Решение созрело в ней не как внезапное озарение, а как тихая, неумолимая кристаллизация, подобная льду, сковывающему ноябрьский залив; оно рождалось из каждого скрипа двери их квартиры, из каждого вздоха Анны Петровны, при свете керосиновой лампы, пересчитывающей пухлую пачку обесцененных советских рублей, из каждой трещинки на стертых носках ее коньков, которые уже не могли резать лед, а лишь бороздили его, словно плуг по мерзлой земле.
Они шли обратно, троица, по улице Фокина, где ветер с Амурского залива гулял насквозь, забираясь под тонкую куртку Кати и заставляя ее сжиматься; Женя, шагавший слева, все пытался о чем-то говорить, о новых моделях «Жигулей» или о том, что в порту видели американский авианосец, но слова его терялись в грохоте разбитой «девятки», из которой орал Шуфутинский. Лера, напротив, шла молча, но ее глаза горели хищным, заинтересованным огнем, и Катя знала – подруга уже мысленно примеривала на нее черную юбку с кружевами и фартук официантки из того самого «Тихоокеанского».
«Это ведь не навсегда, – уговаривала себя Катя, глядя на свои руки, покрасневшие от холода, на ногти, обгрызенные от нервов. – Только на пару месяцев. Только чтобы купить новые коньки, заплатить за свет… Помочь ей».
Мысль о том, чтобы войти в это логово, в этот ресторан, который все знали как место, где «центровые» решают свои дела, вызывала у нее тошнотворный спазм где-то в горле; она вспоминала обрывки разговоров взрослых о том, как там «мочат» друг друга, о стрельбе, о девках в шелковых платьях, которых привозили чуть ли не из Москвы. Но тут же всплывала и другая картина: Анна Петровна, опустившая глаза, и тот самый, прозвучавший как приговор, шепот: «…пятьсот баксов…».
Они дошли до перекрестка, где путь их расходился: Женя – налево, в свой панельный дом с видом на дымящие трубы завода «Конус», Лера – направо, в чуть более благополучный район, где жили офицеры с семьями. Катя остановилась, глядя прямо перед собой, на ту самую горку, с которой был виден кусочек порта и неоновая вывеска «Тихоокеанский», мерцавшая в сгущающихся сумерках, как глаз циклопа.
– Ладно, побегу, – бросила Лера, сжимая ее руку на прощание. – Ты подумай. Это же шанс, Кать! Там, говорят, чаевые одни – сотню баксов за вечер! Мы с тобой в «Барже» оторвемся!
Женя промолчал, лишь его взгляд, полный немого укора и обреченности, сказал все за него: он видел, как что-то хрупкое и чистое, что он так берег в своей душе, готово было разбиться.

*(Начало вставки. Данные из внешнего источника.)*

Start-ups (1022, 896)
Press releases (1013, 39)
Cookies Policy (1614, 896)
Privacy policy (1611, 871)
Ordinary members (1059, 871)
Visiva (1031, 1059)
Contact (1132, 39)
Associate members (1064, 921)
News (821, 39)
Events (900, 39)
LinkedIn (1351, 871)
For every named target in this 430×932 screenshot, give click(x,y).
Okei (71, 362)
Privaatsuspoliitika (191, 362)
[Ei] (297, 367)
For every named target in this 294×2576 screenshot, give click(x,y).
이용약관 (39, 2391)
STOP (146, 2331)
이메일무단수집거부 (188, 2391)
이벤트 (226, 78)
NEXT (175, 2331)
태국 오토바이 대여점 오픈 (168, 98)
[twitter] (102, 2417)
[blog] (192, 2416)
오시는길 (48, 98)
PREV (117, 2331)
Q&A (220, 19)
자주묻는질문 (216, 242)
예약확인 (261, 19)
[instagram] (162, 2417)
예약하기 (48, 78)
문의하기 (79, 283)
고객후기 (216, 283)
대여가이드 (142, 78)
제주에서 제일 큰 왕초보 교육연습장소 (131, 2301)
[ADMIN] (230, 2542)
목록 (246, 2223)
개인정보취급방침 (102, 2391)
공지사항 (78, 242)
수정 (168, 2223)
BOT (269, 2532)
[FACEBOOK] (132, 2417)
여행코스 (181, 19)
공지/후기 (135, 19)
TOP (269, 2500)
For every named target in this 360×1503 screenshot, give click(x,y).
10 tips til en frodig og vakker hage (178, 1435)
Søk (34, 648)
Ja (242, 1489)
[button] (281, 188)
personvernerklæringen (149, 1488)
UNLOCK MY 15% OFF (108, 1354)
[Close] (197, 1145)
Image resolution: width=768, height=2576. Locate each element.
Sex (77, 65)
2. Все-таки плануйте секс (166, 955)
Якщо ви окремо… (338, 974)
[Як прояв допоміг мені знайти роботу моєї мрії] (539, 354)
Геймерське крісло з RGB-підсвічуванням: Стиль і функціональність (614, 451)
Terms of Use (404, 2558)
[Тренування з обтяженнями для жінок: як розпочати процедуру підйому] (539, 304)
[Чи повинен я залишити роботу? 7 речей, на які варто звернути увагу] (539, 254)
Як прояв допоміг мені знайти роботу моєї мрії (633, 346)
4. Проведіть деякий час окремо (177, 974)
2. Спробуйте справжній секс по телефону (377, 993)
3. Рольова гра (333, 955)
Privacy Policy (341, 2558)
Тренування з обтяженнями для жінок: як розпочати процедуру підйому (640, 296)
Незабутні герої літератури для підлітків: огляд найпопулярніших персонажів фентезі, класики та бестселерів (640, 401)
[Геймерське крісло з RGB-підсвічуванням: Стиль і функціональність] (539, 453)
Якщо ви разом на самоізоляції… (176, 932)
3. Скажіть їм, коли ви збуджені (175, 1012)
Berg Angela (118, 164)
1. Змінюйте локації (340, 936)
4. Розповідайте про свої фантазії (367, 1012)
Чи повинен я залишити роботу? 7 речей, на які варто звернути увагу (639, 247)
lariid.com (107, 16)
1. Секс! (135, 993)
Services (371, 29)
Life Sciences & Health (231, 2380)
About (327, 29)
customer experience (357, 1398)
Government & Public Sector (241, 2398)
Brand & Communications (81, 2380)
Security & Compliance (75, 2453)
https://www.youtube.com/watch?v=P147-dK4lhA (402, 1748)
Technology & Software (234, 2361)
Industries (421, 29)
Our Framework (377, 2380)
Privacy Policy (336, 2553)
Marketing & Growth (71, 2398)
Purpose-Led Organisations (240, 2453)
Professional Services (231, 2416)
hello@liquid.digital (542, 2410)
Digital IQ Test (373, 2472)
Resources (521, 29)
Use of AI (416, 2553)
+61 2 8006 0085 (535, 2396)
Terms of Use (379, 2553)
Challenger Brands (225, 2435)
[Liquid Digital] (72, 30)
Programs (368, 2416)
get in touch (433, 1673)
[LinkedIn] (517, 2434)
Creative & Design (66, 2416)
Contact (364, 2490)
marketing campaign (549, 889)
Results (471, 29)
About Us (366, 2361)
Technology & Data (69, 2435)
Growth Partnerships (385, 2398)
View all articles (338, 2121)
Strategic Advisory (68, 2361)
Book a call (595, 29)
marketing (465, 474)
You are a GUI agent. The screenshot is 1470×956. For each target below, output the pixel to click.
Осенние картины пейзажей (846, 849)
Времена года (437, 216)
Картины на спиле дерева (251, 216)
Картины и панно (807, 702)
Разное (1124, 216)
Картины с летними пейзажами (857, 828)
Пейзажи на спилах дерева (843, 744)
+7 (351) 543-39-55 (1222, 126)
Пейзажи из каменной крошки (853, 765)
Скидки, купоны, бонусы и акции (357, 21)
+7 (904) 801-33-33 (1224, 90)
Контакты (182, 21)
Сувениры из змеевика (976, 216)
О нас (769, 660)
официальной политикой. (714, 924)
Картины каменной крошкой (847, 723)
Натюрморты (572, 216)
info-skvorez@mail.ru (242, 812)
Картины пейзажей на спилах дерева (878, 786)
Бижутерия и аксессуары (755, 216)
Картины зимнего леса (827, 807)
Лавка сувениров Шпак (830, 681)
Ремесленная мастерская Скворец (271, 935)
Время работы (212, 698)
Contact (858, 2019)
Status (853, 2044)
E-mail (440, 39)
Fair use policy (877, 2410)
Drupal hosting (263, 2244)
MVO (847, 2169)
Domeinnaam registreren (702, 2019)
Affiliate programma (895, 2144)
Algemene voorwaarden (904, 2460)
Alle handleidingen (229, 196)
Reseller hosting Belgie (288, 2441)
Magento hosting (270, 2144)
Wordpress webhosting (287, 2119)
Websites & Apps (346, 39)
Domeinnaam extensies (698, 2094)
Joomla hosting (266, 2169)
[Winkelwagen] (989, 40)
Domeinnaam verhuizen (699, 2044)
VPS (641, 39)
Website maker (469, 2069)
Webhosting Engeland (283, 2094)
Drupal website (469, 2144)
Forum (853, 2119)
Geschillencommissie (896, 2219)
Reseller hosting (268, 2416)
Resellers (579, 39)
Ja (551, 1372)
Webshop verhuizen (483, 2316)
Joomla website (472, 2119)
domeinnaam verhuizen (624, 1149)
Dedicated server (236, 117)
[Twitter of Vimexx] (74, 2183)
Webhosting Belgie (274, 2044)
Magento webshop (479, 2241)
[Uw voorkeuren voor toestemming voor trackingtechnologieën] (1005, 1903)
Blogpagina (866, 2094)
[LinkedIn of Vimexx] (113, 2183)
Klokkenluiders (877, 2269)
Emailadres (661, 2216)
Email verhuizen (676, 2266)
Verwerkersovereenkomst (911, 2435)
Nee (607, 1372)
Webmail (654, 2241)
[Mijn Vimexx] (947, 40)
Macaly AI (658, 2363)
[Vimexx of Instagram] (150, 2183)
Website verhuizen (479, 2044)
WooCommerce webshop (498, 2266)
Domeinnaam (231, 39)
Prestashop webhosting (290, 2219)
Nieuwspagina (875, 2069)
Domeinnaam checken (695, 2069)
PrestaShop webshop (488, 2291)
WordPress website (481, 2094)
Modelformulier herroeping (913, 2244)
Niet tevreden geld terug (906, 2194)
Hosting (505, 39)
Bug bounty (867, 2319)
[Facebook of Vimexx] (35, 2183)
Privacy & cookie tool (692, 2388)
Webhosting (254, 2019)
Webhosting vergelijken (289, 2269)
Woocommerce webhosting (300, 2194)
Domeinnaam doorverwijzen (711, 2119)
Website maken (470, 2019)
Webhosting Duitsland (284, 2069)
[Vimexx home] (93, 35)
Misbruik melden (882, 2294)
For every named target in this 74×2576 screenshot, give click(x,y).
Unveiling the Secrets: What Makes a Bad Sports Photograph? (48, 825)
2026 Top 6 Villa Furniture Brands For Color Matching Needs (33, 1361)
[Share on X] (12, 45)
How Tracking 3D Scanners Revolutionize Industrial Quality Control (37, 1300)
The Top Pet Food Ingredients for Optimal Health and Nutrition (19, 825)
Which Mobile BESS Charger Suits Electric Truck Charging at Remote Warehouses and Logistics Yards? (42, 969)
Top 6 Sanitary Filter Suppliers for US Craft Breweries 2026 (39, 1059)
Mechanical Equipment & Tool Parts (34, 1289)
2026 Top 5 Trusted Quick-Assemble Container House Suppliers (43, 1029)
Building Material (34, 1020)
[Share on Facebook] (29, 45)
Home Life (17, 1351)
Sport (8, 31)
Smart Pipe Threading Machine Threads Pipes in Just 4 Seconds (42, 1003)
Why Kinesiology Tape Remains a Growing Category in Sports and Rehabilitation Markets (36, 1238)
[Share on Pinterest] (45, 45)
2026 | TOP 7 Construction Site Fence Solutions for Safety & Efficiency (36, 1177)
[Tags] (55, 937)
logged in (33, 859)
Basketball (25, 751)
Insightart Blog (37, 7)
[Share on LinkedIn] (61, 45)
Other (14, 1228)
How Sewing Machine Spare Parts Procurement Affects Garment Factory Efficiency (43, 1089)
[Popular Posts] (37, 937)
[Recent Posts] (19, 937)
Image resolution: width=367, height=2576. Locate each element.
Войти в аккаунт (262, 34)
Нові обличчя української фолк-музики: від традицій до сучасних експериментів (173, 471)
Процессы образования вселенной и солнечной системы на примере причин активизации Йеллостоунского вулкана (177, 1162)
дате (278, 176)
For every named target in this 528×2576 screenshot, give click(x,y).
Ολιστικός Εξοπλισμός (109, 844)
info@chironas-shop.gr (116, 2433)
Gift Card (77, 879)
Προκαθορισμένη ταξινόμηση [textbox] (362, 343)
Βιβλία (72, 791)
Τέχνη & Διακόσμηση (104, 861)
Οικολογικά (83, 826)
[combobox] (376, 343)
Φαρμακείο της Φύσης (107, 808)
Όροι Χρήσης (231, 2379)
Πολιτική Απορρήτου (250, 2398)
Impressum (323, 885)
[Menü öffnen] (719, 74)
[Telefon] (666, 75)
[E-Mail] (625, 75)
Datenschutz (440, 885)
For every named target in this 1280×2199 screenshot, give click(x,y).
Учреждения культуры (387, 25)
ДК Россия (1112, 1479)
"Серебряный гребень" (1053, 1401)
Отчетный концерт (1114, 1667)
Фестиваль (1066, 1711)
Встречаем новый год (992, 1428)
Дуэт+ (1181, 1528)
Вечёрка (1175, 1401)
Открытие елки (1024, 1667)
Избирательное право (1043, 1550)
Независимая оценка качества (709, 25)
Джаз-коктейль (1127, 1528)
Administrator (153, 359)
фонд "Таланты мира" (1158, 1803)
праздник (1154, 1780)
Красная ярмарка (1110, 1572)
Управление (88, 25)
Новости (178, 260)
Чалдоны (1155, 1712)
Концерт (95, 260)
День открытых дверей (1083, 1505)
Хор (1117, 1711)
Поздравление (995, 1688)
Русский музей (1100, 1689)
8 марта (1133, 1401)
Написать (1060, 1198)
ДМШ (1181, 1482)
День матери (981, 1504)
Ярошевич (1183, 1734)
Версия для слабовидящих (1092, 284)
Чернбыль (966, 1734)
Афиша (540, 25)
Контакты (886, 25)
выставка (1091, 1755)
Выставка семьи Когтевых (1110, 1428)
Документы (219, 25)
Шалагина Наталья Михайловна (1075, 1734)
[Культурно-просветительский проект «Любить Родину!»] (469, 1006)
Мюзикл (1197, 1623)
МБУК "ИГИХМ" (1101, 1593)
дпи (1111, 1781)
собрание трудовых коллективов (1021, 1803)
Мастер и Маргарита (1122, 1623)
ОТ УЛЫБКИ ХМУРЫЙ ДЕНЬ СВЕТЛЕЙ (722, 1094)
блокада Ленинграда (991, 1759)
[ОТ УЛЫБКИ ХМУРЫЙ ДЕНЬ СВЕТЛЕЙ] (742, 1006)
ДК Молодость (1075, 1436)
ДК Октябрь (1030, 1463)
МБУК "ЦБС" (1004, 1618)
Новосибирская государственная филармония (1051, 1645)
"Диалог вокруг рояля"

Когда они ушли, Катя осталась одна с ветром и воем сирены где-то вдали. Она достала из кармана смятый, но бережно сложенный листок с объявлением. Бумага была холодной, почти ледяной. Она провела по ней пальцами, ощущая шершавость типографской краски, и представила, как этими же пальцами будет держать пачку хрустящих, пахнущих чужим миром, долларов.
«Простите меня, – мысленно обратилась она к призракам родителей, чьи лица уже начали стираться в памяти, остались лишь ощущения: тепло маминых рук, запах папиного одеколона. – Но я не могу иначе. Я должна».
И она резко дернув плечом, словно сбрасывая с себя невидимые оковы, развернулась и пошла домой. Шаг в подъезд был похож на возвращение с чужой войны – Катя несла в себе не радость победы, а тяжелое, липкое предчувствие грядущих битв; каждый скрип половиц под ногами отдавался в ней эхом будущего спора, а свет, пробивавшийся из-под двери кухни, казался не уютным пристанищем, а прожектором дозорного на вышке.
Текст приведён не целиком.